I don’t know how many more times I have to tell you this, but I am over you.
The fights, the lies, the toxicity are too much for me to handle and I am really trying to move on. So why aren’t you too?
Why aren’t you letting me live my life to the fullest? Why don’t you listen when I tell you to stop holding on to something that doesn’t exist anymore?
My respect for you is long gone. I am just trying to find a way to show you that so that you can leave me alone.
When I fell for you, it was so silly. Falling in love. Falling. Like I should have known that things would have taken a turn for the worse.
I can’t move on if you’re still going to keep reminding me of the past that we shared together.
Back then, I thought that I would love you forever.

I actually thought that the love you felt for me was real and not a manipulation tactic your wicked brain thought out.
You would show up at my door, with the brightest smile, asking to come in.
I didn’t know at the time, but the first time I let you into my apartment was the first time I let you into my heart.
I let you see all the unpleasant details of myself that I try to keep hidden. You saw me completely exposed and I didn’t mind it.
There was a moment when I thought that was how it was supposed to be. Me in your arms, our hands intertwined as we went through life together.
However, you decided that you didn’t want a happy ending for us. You decided that love wasn’t worth the effort. Or was I not worth the effort?
Then, you seemed like the perfect man. Loving, caring, and always on his toes, ready to please.
At least that’s what I thought when I looked at our relationship through my rose-colored glasses.
I didn’t think that you could do anything wrong.

Until you went out of your way to hold my heart in the palm of your hand and you squished it slowly.
You were breaking my heart so slowly that I thought that I imagined a sting under my ribs.
When you decided that you wanted to be single more than you wanted to commit to me, my heart finally stopped beating for a moment.
In your absence, I thoroughly thought about all those times you called me annoying when I wanted to talk to you.
I wanted to talk to you so badly sometimes, but everything was more important than I was.
You wanted to turn me into a nice little puppet, ready to be there whenever you needed me but to never expect anything in return.
I never knew the impact you had on me until you left.

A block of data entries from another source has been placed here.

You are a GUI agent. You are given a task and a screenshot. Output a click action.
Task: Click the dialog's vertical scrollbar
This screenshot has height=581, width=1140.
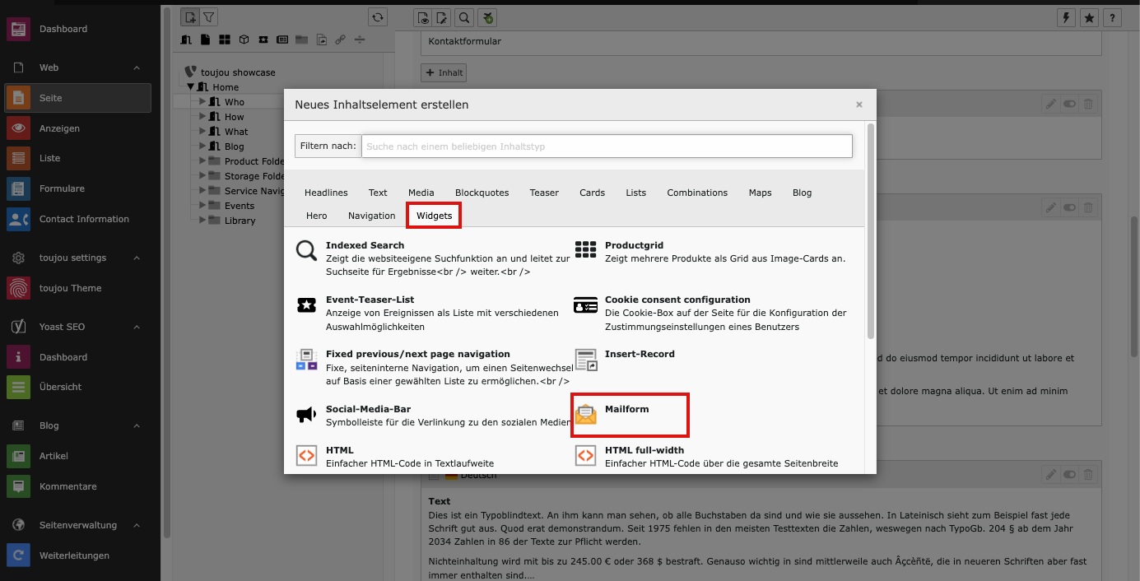pos(871,230)

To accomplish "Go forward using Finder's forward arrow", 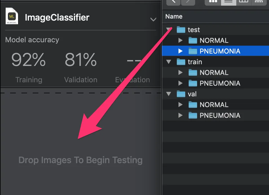I will click(x=188, y=2).
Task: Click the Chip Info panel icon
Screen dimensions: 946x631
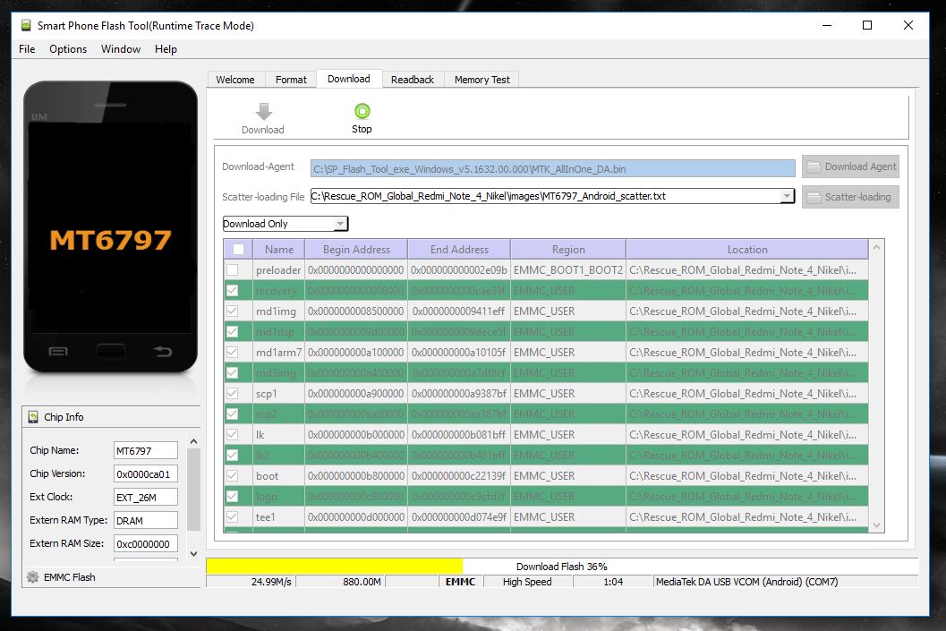Action: [34, 417]
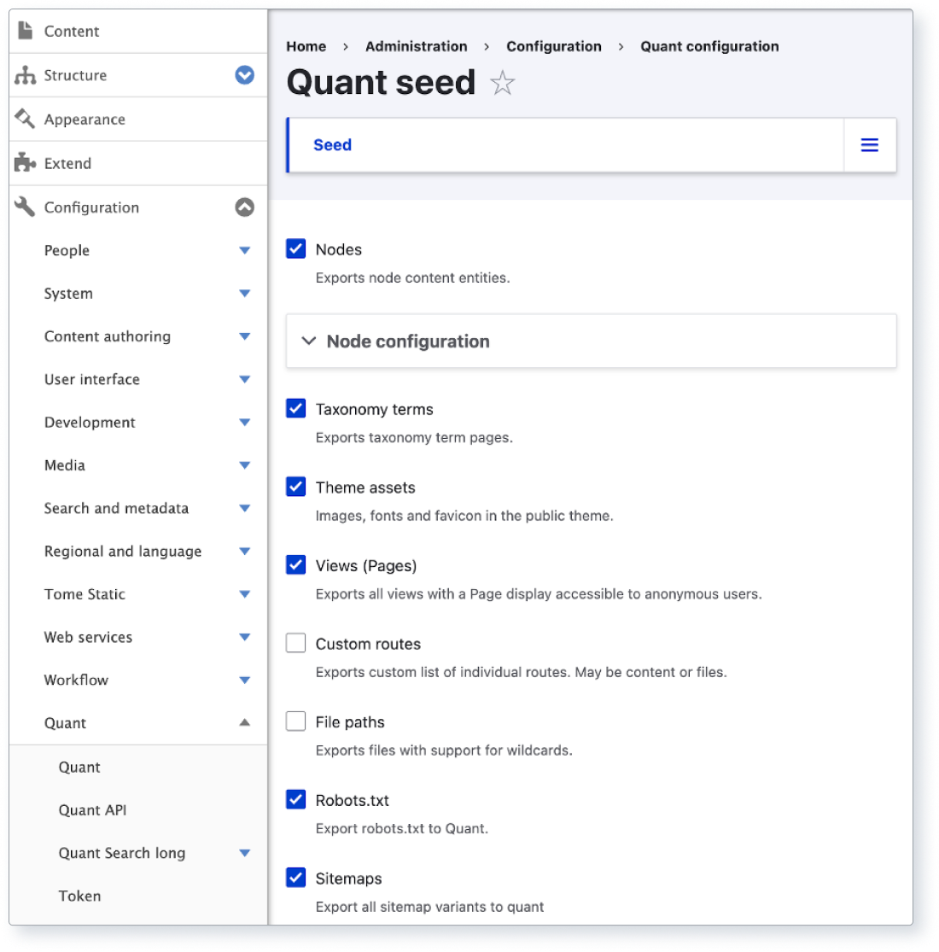
Task: Disable the Taxonomy terms export
Action: pyautogui.click(x=295, y=408)
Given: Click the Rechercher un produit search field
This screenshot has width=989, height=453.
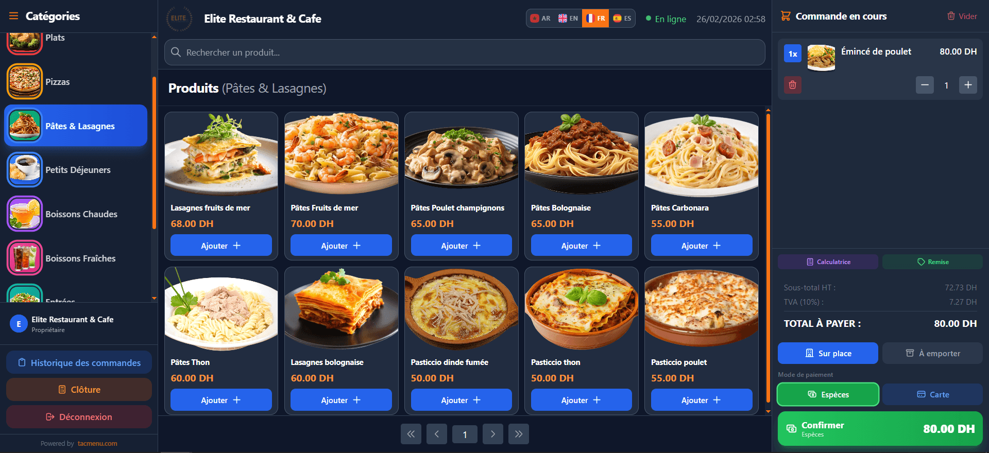Looking at the screenshot, I should point(465,53).
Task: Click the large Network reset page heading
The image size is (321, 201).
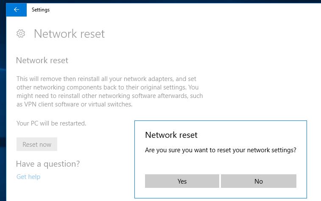Action: point(69,34)
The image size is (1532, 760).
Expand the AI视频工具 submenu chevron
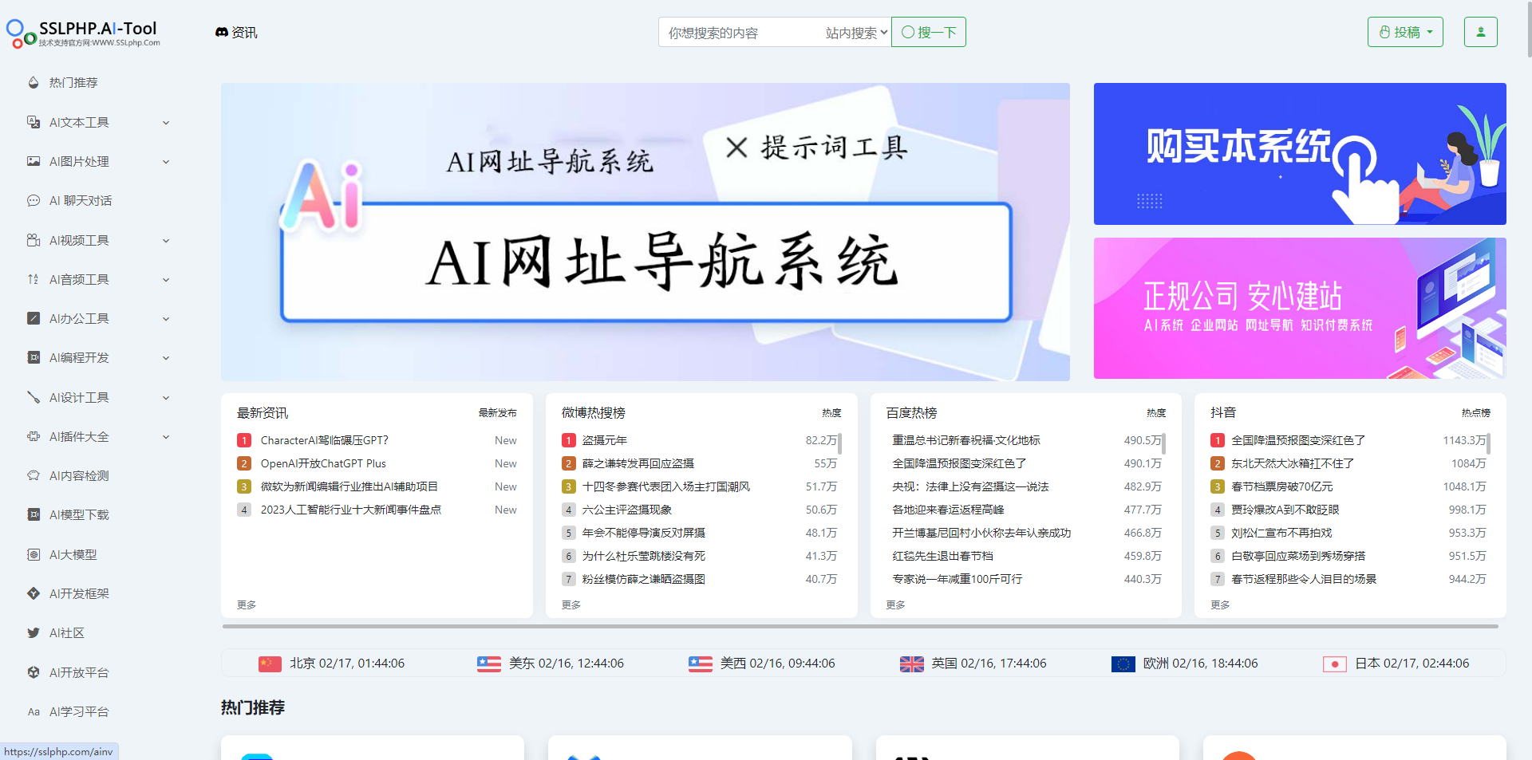166,241

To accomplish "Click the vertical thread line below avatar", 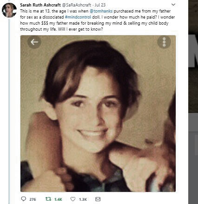I will coord(9,111).
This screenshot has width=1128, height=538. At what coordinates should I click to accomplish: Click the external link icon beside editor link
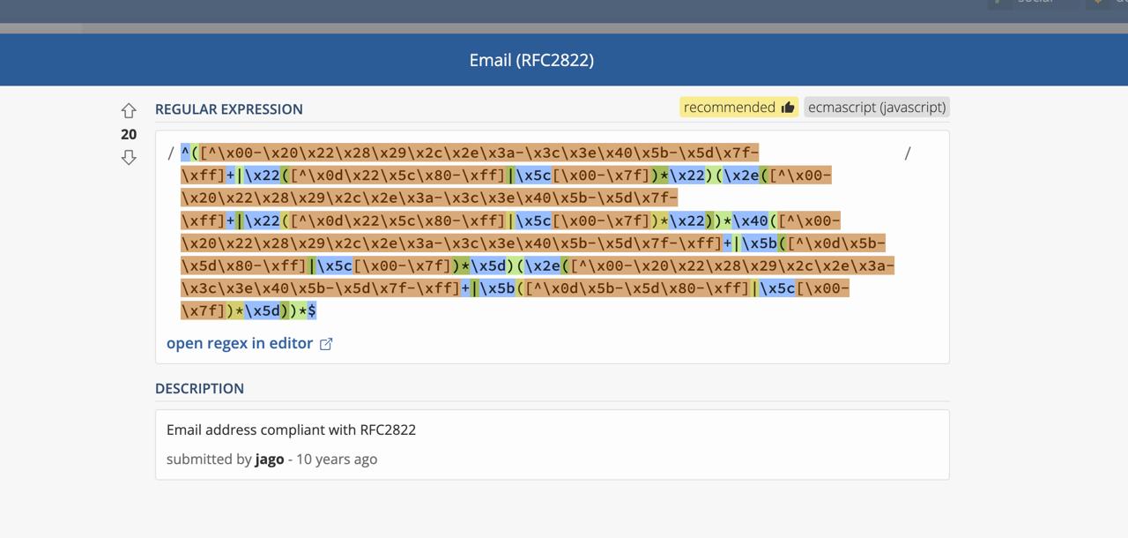pos(326,344)
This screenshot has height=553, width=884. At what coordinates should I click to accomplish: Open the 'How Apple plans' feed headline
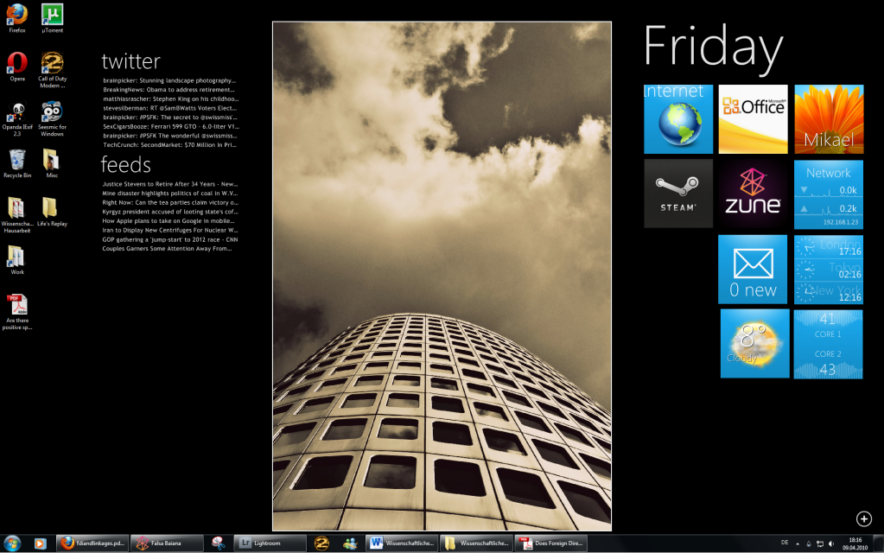pyautogui.click(x=169, y=220)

You said that a relationship wasn’t something you wanted right there and then. You didn’t want to be tied down.
I believed that I could change you. I actually thought that if you fell in love with me, things would change and you would consider being with me.
It was just an almost. An almost love, an almost relationship.
You didn’t think twice about leaving when things got too real for you. The words you used when you were leaving are still stuck in my head.
Dear, I am not high-maintenance. I am not hard to understand and I do not ask for too much.
So now that I am moving on, why did you come back?

Why did you decide that changing your number and calling me multiple times a day was a good idea?
You came back in the form of missed calls and unanswered text messages. You came back begging for a second chance when you clearly didn’t deserve one.
It’s now that I see, with eyes unclouded by love, that you only wanted to keep your options open. You wanted my affection until someone better came along.
Don’t even try to deny it as I have seen first-hand that it certainly is the truth. At what point did you think that I would take you back?
Even if I want to talk to you, I will try to keep my heart at bay.

I will block your number again and I will block every new profile you create. Your friends can stop asking me if I’m considering forgiving you.
You can stop going to my favorite places, even though you have effectively ruined them for me already.
Stop pretending like this is all normal. Like you are some kind of a necessity that I need to go back to whenever I am called. You do not own me.
I deserve to move on, so please let me go.

Please stop calling me from unknown numbers. Please stop going up to my friends and asking them about me.
You are scaring me and I am crying myself to sleep every night out of fear.
You’re better than that. You wouldn’t hurt me physically but my emotions can’t bear any more of this torture.
I need you to let go of me like you let go of me before.
Stop asking if I will talk to you. Stop asking if I will take you back. The answer will always be NO.
I deserve someone so much better than you are. Stop believing that you are the best thing that happened to mankind.
I can do so much better than you. I can be loved by a man who will know my worth and will not be afraid to commit to me forever.
He won’t leave me when things get ‘too real’, he won’t run away when I tell him that I love him.
He will worship me and be there for me. Unlike you, he won’t play games with my poor wounded heart.
So stop. Please stop.
Because I won’t. I know my own worth. I deserve so much better than you’re able to give me.
You didn’t change, and you’re just scaring me. Please, respect my boundaries. Respect my privacy and let me go.
If you cared about me, you wouldn’t hold on.